A MS Gripe: I seriously don't understand why I can't turn it off completely. With multiple GB of RAM dirt cheap, writing to a disk pagefile slows my system down-- It has to!
Execute in Place (EIP)- currently, your system will copy the program to RAM. Here, you'd copy everything from volatile ram to Non-volatile ram - a rather wasteful operation don't you think?
This is not just for exe's but for datafiles as well...
Slashdot's rate-of-post filter: Preventing you from posting too many great ideas at once.
This is 'stepping-stone' technology, along the same lines as hybrid gasoline/electric vehicles. They're still depending on hard drives for mass data storage. It's just the executables, libraries, and other application-type goodies that they're sticking into RAM.
You can do exactly the same thing by sticking an operating program into any sort of non-volatile storage (EPROM, EEPROM, memory card, whatever), and including a hard drive in the same device if need be. The new filesystem they're describing simply shifts more of the load to the silicon side instead of the electromechanical realm.
In short; The Disk is far from dead. This is just a first step in that direction.
Bruce Lane, KC7GR,
Blue Feather Technologies
http://www.superssd.com/products/tera-ramsan/
Up to a terabyte even.
-n
http://www.remix.net/
God is dead. (Neitzche) Tape is dead. (Innumerable pundits) Disk is dead. (Conquest FS) Yet somehow, they all seem to be alive and kicking as of right now. I wouldnt be throwing a wake just yet for any of 'em.

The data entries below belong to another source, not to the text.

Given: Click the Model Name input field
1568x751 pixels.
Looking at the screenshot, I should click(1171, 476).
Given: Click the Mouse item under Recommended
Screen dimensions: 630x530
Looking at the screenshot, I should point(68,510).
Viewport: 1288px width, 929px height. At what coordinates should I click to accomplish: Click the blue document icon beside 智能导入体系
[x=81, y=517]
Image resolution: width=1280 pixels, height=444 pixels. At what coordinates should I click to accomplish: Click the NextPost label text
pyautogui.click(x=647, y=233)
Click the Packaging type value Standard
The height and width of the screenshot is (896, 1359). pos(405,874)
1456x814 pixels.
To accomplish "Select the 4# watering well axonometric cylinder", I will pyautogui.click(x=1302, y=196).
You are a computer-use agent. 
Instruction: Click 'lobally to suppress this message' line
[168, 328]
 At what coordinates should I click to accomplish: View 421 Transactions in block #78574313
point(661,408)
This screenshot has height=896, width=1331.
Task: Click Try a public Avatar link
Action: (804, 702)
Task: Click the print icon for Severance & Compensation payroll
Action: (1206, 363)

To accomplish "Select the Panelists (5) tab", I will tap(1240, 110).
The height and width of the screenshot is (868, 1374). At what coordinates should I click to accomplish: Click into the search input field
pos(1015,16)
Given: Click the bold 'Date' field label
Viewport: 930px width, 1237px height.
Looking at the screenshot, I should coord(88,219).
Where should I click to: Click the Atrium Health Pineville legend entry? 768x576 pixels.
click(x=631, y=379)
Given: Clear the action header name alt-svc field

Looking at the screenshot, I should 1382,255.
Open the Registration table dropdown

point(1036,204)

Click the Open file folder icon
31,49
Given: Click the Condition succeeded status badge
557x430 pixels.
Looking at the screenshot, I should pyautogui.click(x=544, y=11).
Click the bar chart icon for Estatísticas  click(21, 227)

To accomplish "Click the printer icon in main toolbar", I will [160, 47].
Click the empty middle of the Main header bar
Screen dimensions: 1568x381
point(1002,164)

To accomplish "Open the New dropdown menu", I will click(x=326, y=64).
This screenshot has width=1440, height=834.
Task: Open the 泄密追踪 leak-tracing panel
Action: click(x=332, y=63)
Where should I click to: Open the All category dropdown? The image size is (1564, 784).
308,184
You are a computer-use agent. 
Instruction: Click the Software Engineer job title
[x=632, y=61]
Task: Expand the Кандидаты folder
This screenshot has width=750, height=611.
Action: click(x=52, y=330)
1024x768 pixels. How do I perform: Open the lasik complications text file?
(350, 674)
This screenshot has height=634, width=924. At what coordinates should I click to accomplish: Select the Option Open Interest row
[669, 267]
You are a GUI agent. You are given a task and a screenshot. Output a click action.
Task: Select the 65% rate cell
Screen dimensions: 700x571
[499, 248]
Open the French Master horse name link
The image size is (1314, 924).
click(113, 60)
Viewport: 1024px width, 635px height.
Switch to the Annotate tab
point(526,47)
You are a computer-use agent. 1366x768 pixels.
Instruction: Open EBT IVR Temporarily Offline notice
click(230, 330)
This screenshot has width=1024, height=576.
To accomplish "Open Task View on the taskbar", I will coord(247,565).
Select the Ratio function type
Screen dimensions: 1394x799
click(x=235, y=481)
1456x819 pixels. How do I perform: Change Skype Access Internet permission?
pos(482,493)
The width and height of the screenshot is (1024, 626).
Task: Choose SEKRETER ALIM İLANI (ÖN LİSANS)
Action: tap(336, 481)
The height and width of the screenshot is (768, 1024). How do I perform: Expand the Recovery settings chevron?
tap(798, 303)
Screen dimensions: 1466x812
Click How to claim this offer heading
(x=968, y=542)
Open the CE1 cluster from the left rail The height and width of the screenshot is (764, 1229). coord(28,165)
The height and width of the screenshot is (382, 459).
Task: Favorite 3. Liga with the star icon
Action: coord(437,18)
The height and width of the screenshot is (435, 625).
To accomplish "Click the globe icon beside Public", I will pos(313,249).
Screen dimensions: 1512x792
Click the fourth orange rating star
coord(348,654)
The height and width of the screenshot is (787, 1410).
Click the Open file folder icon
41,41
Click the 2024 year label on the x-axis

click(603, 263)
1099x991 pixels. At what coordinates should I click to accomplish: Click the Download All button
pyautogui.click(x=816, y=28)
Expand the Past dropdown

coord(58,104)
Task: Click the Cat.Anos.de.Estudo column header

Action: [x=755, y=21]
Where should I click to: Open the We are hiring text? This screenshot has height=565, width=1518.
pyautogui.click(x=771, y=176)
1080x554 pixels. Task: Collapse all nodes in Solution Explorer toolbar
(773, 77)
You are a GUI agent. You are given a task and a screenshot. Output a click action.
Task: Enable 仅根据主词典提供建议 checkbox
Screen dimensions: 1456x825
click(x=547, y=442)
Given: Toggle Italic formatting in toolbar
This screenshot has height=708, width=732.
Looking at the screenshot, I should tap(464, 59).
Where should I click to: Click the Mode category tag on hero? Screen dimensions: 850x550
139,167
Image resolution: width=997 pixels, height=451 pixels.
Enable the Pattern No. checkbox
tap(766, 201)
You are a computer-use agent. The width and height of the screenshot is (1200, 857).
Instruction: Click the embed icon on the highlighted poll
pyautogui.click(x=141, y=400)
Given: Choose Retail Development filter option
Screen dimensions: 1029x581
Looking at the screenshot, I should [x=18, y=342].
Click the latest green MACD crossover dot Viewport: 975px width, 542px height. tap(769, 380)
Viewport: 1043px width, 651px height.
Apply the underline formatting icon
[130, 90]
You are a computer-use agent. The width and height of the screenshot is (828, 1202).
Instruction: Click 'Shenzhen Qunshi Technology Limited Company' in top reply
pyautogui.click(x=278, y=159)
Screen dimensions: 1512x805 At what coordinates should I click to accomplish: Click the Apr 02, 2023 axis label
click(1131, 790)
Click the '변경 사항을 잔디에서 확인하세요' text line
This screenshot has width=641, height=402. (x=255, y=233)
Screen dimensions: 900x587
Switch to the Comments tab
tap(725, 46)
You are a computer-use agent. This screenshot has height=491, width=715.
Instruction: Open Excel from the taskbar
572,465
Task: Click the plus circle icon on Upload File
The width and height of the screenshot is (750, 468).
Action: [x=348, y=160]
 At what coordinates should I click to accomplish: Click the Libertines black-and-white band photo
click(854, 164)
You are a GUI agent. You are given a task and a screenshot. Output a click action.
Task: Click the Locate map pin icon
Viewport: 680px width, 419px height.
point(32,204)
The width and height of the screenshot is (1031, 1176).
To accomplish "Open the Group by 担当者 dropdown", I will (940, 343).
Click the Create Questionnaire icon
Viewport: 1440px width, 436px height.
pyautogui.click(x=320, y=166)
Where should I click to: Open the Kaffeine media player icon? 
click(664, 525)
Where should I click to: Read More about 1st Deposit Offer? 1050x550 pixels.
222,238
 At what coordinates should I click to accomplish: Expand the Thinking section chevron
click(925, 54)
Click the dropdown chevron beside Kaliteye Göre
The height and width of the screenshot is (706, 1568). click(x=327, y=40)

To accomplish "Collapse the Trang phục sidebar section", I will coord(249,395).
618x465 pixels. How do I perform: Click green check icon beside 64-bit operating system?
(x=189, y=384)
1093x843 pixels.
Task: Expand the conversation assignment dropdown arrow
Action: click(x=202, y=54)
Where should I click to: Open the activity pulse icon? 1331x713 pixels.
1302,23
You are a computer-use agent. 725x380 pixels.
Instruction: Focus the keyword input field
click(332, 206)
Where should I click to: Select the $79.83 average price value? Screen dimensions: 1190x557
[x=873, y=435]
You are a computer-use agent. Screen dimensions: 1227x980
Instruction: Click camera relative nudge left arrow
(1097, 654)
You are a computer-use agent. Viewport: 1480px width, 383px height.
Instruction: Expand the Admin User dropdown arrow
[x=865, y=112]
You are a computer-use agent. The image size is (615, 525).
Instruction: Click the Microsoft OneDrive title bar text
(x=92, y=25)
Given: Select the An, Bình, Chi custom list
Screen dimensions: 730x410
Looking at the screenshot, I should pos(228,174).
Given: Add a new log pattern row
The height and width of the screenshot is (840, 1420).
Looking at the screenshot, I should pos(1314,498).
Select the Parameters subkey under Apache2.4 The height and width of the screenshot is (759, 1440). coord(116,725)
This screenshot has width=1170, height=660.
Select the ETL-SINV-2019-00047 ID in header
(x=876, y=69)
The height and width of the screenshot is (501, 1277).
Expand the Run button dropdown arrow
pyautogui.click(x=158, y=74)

I wonder if a kernel could realize many of the same performance benefits with current filesystems by identifying directory inodes and small file inodes and lowering the probability of those falling out when it's time to free pages.
What do you mean you can't turn it off? I haven't had a pagefile since I hit 1GB of RAM in my desktop. The Windows XP option (System Properties, Advanced, Performance Options, Advanced, Change) is even called "No paging file".
They that can give up essential liberty to obtain a little temporary safety deserve neither liberty nor safety.
a very aggressive caching algo? I mean other than the battery backed part. You should be able to attain similar performance benefits using a purely software solution assuming your app doesn't do a lot of "important" writing to "small" files (where Conquest would do it all in RAM and still be able to persist it). But things like dll's,exes and whatnot don't change.
.ps files to check).
I guess I can understand the benefits (as minor as they may be relative to price), but the thing that bothers me the most is why does it take 4 years and NSF funds to come up with something that seems so obvious?
And one major problem would be getting over the fact that if the machine craters, you can't just yank the drive and have everything there, though I assume they have some way to "flush" the ram (can't read the
Pardon my ignorance, but what happens if the battery fails? Of course, this is highly unlikely, but just a scenario.
In a conventional disk the data would remain even if power is switched off, but a RAM would lose the data (or get corrupted or cannot be sure if the data is exactly the same).
Thank you.
GrimReality
2003-04-21 15:51:18 UTC (2003-04-21 11:51:18 EDT)
Even with tons of RAM pagefiles are a GOOD thing and if used properly (Even MS uses them properly these days) they speed up the system on the whole.I have done a *little* OS development so I may not be an expert but I do have an idea what I 'm talking about.
.... wait this sounds familiar ;)
... but then again I could just be not well enough informed (a little knowledge is dangerous ;) and rambling like an idiot.
The swapfile is where the OS puts things it hasn't used in a while. On windows this would probably include things such as the portions of IE that are now part of the OS and you are forced to have loaded even if you are not using the box for web browsing. Having placed these items in the page file frees up room for things that are currently usefull such as IO buffers/cache (disk and/or net) that can dramatically increase speed by storing things such as recently used executables, meta-information
That being said I think the technology discussed in this article is a bit too single minded. I think adding an extra level in the storage heirarchy between main ram and non-volitile HD is probably a good thing. My idea is to add a HUGE pile of PC100 or similar ram into a system and have this RAM accessed in a NUMA style which is becoming very popular. The nintendo GameCube uses a form of this aproach, there are two types of RAM with a smaller-faster section and a larger-slower section.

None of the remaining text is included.